Pres. ObamaTrial balloon of Obama's Mideast plan rejected by Israel, criticized by experts

Prime Minister Netanyahu spoke out:
Israel will not accept a Middle East peace agreement that is forced on it by external forces.

The idea of a U.S.-imposed peace plan to solve the Israel-Palestinian conflict raised an immediate outcry from pro-Israel commentators.

Elliott Abrams, writing at the Weekly Standard, lays the problems out clearly:
The inability of Israelis and Palestinians to get to the negotiating table is, in this administration, an iatrogenic disease: Our diplomatic doctors have caused it.
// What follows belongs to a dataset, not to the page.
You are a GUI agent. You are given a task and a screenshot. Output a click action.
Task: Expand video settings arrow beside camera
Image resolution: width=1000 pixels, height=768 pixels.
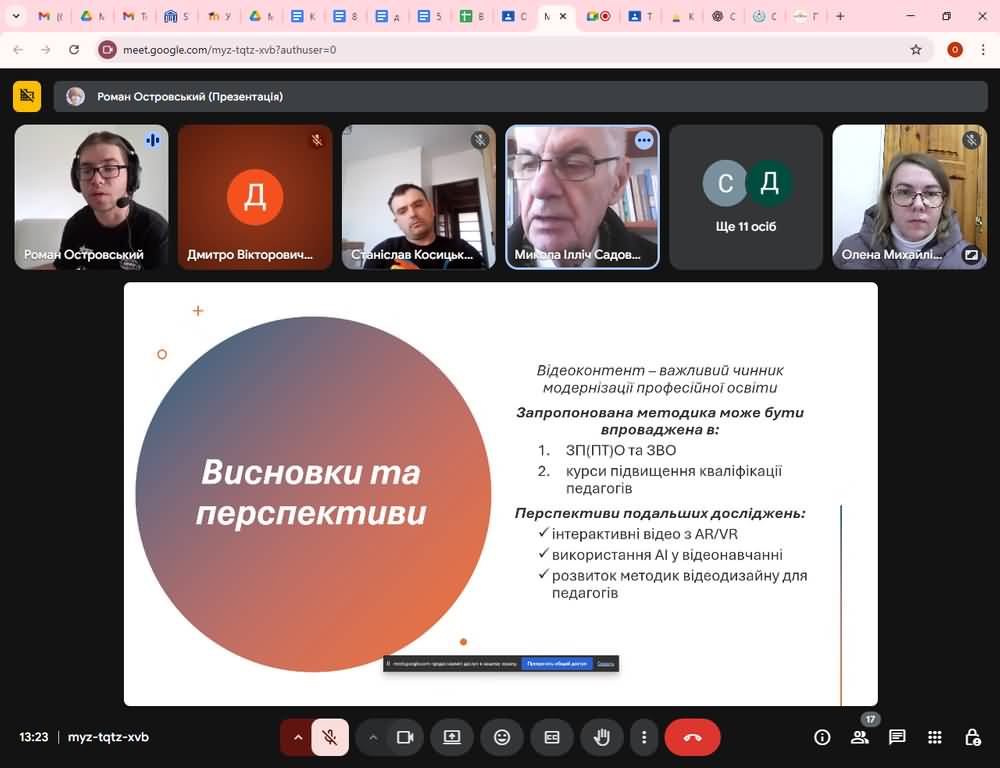[x=373, y=737]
The astonishing incompetence of Obama and special envoy George Mitchell has now twice blown up talks-direct talks last year, and proximity talks more recently-by making Israeli construction plans a major world crisis, thereby forcing Palestinian leaders to back away from engagement with the Israelis. So the administration will, in the fall, just do it the simpler way. Why bother with Israelis and Palestinians, in whom the president apparently does not have "growing confidence," when you can just have your own brilliant team draw up the terms? As Ignatius's sources, "two top administration officials," tell him, "everyone knows the basic outlines of a peace deal."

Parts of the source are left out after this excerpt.